How to complete this task: Lines containing the word "computer" are the ones to copy from the records below.

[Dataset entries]
******************************

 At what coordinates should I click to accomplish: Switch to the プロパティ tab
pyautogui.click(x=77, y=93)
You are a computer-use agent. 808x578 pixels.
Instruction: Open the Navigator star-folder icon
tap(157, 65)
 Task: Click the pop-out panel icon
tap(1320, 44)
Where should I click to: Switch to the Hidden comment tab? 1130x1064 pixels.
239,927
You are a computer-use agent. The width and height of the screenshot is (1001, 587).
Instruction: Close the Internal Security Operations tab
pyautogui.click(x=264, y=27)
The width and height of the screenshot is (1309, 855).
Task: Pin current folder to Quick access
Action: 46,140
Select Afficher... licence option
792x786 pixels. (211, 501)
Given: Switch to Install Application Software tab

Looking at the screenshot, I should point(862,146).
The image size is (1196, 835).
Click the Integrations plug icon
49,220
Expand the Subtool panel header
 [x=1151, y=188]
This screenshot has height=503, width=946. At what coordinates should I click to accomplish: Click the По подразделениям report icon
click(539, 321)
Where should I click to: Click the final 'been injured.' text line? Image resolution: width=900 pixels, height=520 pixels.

******************************

Finished exercise:
You are a computer-use agent. 808x578 pixels.
You are a computer-use agent. The width and height of the screenshot is (1001, 587).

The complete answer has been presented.